Keeping taxes low and easy to comply with should be the primary focus
Comment: As a former minister of revenue, New Zealand’s longest serving to date, I took more than a passing interest in a speech last week from the current minister, David Parker. In it, he proposed establishing a set of tax principles that could be included in legislation to guide the tax policy direction of future governments.
Such a move would help ensure greater consistency and certainty in future tax policy, as well as giving the public a clear set of measures against which they could assess the tax performance and policy of those governments.
There is much merit in what Parker suggested, although as he himself acknowledged, many obstacles will need to be overcome. Correctly, he suggested for such an approach to be viable it would need the buy-in of at least the major Opposition party to give it any durability and credibility beyond the life of the current Government.
That will require the principles to be established at a high and general level, which risks making them little more than meaningless platitudes.
In any case, the National Party has already expressed cynicism about Parker’s idea, claiming it is no more than a ruse to enable Labour to introduce new taxes if re-elected next year, something Parker has denied.
Unfortunately for him, the Prime Minister’s less than clear comments this week on whether Labour will introduce a wealth tax if re-elected – despite, during the 2020 election campaign, having ruled it out so long as she was Prime Minister – play right into National’s hands.
Nevertheless, Parker should stick to his guns, at least for the time being. The debate is worth having, no matter the difficulties and entrenched positions. It is unlikely though, over the longer term, to lead to the specific outcome that Parker may be seeking.
“Experience suggests that taxes imposed for other than revenue-raising reasons – for example, income redistribution, reducing inequity, or just political reasons – are unlikely to be administratively efficient or generate the revenue anticipated.”
Tax is an inherently political question, even though the tax system itself is merely the mechanism by which the government collects the revenue it needs to do its job. Since the 1980s, successive governments have worked hard to ensure greater certainty about government spending plans through measures such as the Public Finance Act, the Fiscal Responsibility Act, and the Budget Policy Statement process.
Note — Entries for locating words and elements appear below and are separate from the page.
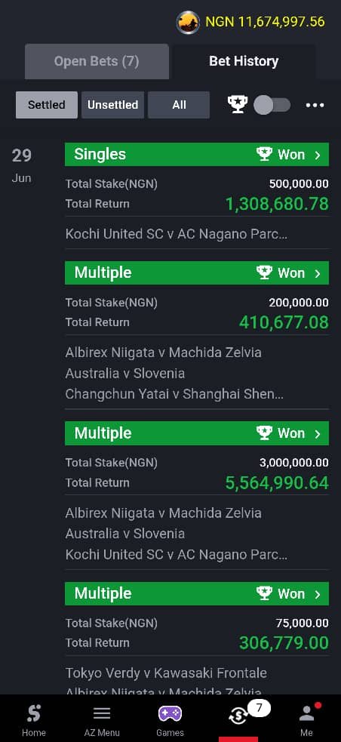Expand the 3,000,000.00 stake Multiple bet chevron
Image resolution: width=341 pixels, height=742 pixels.
pos(318,433)
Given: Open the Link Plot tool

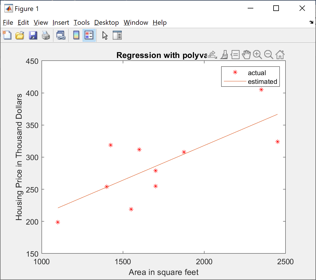Looking at the screenshot, I should coord(60,35).
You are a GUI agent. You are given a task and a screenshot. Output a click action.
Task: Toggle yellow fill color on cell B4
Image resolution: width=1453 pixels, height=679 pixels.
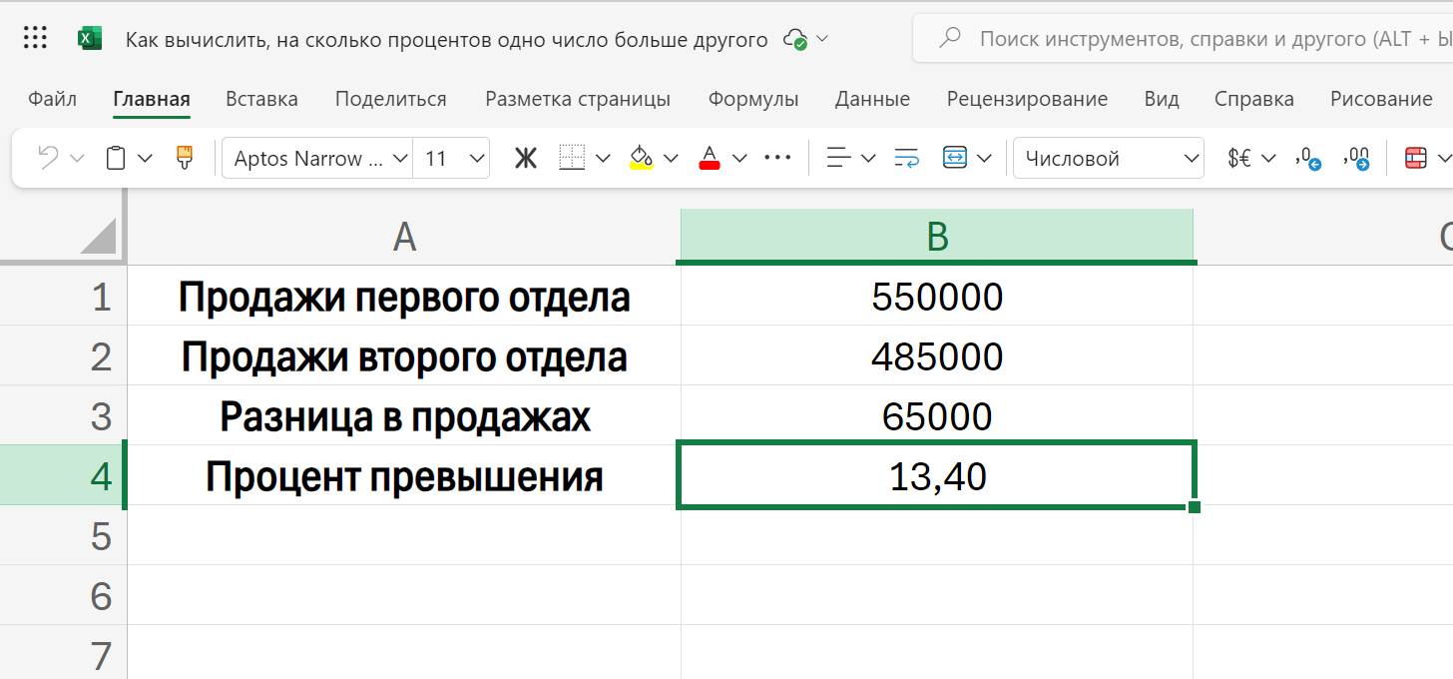640,157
Alongside that, the Generic Tax Policy Process based on discussion documents and inviting public feedback has brought about more transparency. However, the process is still nowhere as clear cut as it has become on the expenditure side, which is another argument in favour of Parker’s proposal.
The fundamental debate is the extent to which the tax system should focus on collecting revenue as efficiently as possible, and how much it should be used to redistribute wealth and deliver social policy programmes.
Since the advent of the welfare state and the development of progressive taxation, the tax system has become inherently more complicated as people seek to minimise their tax liability through legitimate means such as tax rebates, or illegitimately through tax evasion.
That in turn has led to the development and constant upgrading of what are called anti-avoidance rules to close loopholes as they arise and prevent the tax evasion. And, as new avoidance and evasion practices develop, ever more rules become necessary to plug the gaps, making the system increasingly more complicated, and harder to administer.
Alongside that, the legal and accounting professions now spend much more of their time advising their business and corporate clients about how to legitimately meet and legally minimise their tax obligations.
At the same time, the tax system has been used more and more by governments for purposes other than the strict collection of tax, simply because Inland Revenue’s database is more comprehensive than most others in the public sector.
In addition to its basic function, we now use our tax system for the delivery of Working for Families Tax Credits, the collection of student loan repayments, the Child Support Scheme, and collecting the Accident Compensation Income Earner levy. All these add to the complexity of the tax system, even if an overarching set of tax principles is adopted.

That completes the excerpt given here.